§ TASK GOAL
The records that appear below are to be restated word for word.

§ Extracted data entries
══════════════════════════════
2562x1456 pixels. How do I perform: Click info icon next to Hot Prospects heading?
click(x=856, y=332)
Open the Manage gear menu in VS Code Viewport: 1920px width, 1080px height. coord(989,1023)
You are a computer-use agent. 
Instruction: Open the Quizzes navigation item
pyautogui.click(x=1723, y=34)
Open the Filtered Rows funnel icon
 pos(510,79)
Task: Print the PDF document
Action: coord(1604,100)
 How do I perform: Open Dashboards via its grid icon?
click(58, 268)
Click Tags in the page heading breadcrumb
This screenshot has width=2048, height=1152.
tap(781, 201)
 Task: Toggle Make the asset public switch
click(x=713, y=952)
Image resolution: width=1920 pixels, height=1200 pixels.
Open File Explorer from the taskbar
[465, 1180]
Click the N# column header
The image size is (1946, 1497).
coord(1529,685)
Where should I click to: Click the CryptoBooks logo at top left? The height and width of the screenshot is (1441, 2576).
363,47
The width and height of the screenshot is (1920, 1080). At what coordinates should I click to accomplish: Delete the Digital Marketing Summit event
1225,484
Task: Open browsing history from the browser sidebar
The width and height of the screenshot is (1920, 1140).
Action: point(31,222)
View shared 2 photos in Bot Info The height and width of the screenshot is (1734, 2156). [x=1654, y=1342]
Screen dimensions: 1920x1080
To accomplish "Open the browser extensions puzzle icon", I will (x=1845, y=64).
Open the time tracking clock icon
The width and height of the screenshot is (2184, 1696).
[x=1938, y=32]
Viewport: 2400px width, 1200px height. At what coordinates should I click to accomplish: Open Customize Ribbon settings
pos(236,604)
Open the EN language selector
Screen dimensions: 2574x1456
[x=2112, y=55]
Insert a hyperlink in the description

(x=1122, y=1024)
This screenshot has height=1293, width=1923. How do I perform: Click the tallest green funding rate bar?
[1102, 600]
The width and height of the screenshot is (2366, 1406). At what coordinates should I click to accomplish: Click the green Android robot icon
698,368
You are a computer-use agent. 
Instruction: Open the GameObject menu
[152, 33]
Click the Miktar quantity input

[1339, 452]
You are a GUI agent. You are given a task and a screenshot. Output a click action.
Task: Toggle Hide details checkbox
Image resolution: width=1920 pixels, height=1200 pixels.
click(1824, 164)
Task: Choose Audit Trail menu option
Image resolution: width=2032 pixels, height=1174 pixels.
══════════════════════════════
§ ANSWER FOR THIS EXERCISE
2562x1456 pixels. How do I perform: Click info icon next to Hot Prospects heading?
click(x=856, y=332)
Open the Manage gear menu in VS Code Viewport: 1920px width, 1080px height. coord(989,1023)
You are a computer-use agent. 
Instruction: Open the Quizzes navigation item
pyautogui.click(x=1723, y=34)
Open the Filtered Rows funnel icon
 pos(510,79)
Task: Print the PDF document
Action: coord(1604,100)
 How do I perform: Open Dashboards via its grid icon?
click(58, 268)
Click Tags in the page heading breadcrumb
This screenshot has width=2048, height=1152.
tap(781, 201)
 Task: Toggle Make the asset public switch
click(x=713, y=952)
Image resolution: width=1920 pixels, height=1200 pixels.
Open File Explorer from the taskbar
[465, 1180]
Click the N# column header
The image size is (1946, 1497).
coord(1529,685)
Where should I click to: Click the CryptoBooks logo at top left? The height and width of the screenshot is (1441, 2576).
363,47
The width and height of the screenshot is (1920, 1080). At what coordinates should I click to accomplish: Delete the Digital Marketing Summit event
1225,484
Task: Open browsing history from the browser sidebar
The width and height of the screenshot is (1920, 1140).
Action: point(31,222)
View shared 2 photos in Bot Info The height and width of the screenshot is (1734, 2156). [x=1654, y=1342]
Screen dimensions: 1920x1080
To accomplish "Open the browser extensions puzzle icon", I will (x=1845, y=64).
Open the time tracking clock icon
The width and height of the screenshot is (2184, 1696).
[x=1938, y=32]
Viewport: 2400px width, 1200px height. At what coordinates should I click to accomplish: Open Customize Ribbon settings
pos(236,604)
Open the EN language selector
Screen dimensions: 2574x1456
[x=2112, y=55]
Insert a hyperlink in the description

(x=1122, y=1024)
This screenshot has height=1293, width=1923. How do I perform: Click the tallest green funding rate bar?
[1102, 600]
The width and height of the screenshot is (2366, 1406). At what coordinates should I click to accomplish: Click the green Android robot icon
698,368
You are a computer-use agent. 
Instruction: Open the GameObject menu
[152, 33]
Click the Miktar quantity input

[1339, 452]
You are a GUI agent. You are given a task and a screenshot. Output a click action.
Task: Toggle Hide details checkbox
Image resolution: width=1920 pixels, height=1200 pixels.
click(1824, 164)
Task: Choose Audit Trail menu option
Image resolution: width=2032 pixels, height=1174 pixels.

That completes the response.